At the start of Paris Memories, Alice Winocour’s thoughtful drama about coping with trauma in the aftermath of a terrorist attack, Mia (Virginie Efira) drops a water glass. It smashes into fragments that Mia, sighing with annoyance, collects and discards. It’s a seemingly banal moment, given a slight sense of unease by the evocative choice of music – Arvo Pärt’s pensive Fratres for strings and percussion – but it foreshadows Mia’s own fate. A stylish, self-assured translator who is fluent in Russian, she finds herself completely broken by the experience of being caught in a terrorist attack on a busy Paris brasserie. Three months after the event, she starts the process of piecing together her shattered memories of the attack, even as she comes to realise that some elements of her life are beyond repair.
There’s a sense that, having survived something as horrific as a mass shooting, fortysomething Mia is bent into a shape that no longer quite fits into her old world – a theme that has parallels with combat veteran dramas such as the impressive 2010 British indie In Our Name and the recent Jennifer Lawrence picture Causeway. Reconnecting with well-meaning friends to celebrate her partner’s birthday, Mia viscerally recoils from the candle-adorned cake – it opens a door to a buried recollection of the attack – and instead hides from her guests in the bathroom with her cat. Her partner, Vincent (Grégoire Colin), is sympathetic up to a point, but he has his own layers of guilt to process about leaving Mia alone that fateful evening, and his reasons for doing so.
Inexorably, Mia is drawn back to the restaurant where, she discovers, fellow survivors – including Benoît Magimel’s charismatic Thomas – and bereaved relatives have set up a weekly support group. Her need to recover the lost memories of the event becomes more urgent when a furious fellow survivor confronts her, suggesting that Mia’s actions that evening might have cost the lives of others.

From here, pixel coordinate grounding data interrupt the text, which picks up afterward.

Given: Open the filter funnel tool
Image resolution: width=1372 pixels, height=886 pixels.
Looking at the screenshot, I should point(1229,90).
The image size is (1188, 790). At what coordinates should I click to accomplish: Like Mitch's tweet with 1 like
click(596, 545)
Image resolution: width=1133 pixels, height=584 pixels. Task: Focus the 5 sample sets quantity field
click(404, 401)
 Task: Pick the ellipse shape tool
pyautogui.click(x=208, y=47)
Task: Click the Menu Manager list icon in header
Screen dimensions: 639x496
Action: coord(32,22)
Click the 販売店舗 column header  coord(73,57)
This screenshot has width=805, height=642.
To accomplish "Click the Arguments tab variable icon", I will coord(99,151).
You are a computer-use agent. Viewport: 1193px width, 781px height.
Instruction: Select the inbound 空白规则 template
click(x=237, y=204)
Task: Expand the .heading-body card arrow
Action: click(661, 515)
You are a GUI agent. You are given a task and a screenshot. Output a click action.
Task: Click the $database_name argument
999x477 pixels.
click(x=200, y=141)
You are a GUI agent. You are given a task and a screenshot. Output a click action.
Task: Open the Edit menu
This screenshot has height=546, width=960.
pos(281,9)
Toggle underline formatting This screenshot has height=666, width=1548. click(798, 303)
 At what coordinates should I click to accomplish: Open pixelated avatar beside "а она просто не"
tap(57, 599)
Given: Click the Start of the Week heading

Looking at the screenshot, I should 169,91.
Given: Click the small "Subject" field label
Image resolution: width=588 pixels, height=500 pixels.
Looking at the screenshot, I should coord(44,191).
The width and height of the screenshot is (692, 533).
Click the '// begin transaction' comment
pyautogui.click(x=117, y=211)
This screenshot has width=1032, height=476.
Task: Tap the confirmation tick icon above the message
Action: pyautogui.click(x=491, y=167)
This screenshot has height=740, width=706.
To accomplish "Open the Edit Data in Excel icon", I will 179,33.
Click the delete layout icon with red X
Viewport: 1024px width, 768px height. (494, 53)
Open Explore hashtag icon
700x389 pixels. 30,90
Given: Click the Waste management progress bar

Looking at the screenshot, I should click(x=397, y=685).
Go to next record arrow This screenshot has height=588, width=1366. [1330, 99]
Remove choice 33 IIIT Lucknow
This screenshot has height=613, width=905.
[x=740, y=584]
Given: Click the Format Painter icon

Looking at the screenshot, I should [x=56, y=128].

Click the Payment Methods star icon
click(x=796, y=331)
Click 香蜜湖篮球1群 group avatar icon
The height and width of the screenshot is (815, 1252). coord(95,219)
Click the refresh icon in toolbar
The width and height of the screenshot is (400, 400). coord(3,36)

The film astutely pinpoints the kind of tiny details that bury themselves like shrapnel in the subconscious
It’s an empathic, unexpectedly hopeful take on trauma from Winocour, who is best known as the writer-director of Proxima and the co-writer of Deniz Gamze Ergüven’s Oscar-nominated Turkish drama Mustang. Stéphane Fontaine’s fluid camera captures the overwhelming, almost abstract experience of the attack from Mia’s point of view, face pressed to the floor of the restaurant, her eye line restricted to the strolling feet of a gunman, the prone bodies of fellow diners and the glass of shattered champagne flutes. But the film also astutely pinpoints the kind of tiny details that bury themselves like shrapnel in the subconscious – the necklace of a woman; a fleeting moment of eye contact and shared amusement; the fretful, ridiculous worry about a half-eaten pot of yoghurt left in the fridge, perhaps now indefinitely. This last detail is drawn from real life. Winocour’s brother is a survivor of the Bataclan attack – one of a series of coordinated terrorist assaults on targets, including cafes, restaurants and the concert venue, around Paris on 13 November 2015. He later shared with her the fact that anxiety about the contents of his fridge loomed disproportionately large as he hid from the killers.
Although the impact of an atrocity such as the Bataclan attack is a shared, collective trauma on a national level, Winocour is at pains to point out that every experience is unique. In one of the more unwieldy elements of the picture, a brief segue shows an Australian tourist talking to camera, sharing his memories of a connection with a waitress as they lay bleeding together in fearful uncertainty. But ultimately the idea of connection – the comforting touch of strangers’ hands is a motif that recurs – rather than destruction is a central message of the film. One character describes it as “the diamond in trauma” – the unexpected positive that can come from enduring an experience so horrific.
It’s an idea that may seem trite and reductive of the suffering triggered by the attack were it not for the casting. Belgian-born Efira, who won a César for her performance in the film, is an actor of rare warmth. Even at her most broken, her Mia is a dynamic presence, outward-looking and attuned to the people around her. The spark between her and Thomas is way more than a case of matching scars – it’s a thrill of recognition. But most potent of all is a moment of closure: a searing, wordless locking of eyes with a fellow survivor near the foot of the Eiffel Tower. Efira packs so many layers of conflicting emotions into her expression that it almost hurts to watch her.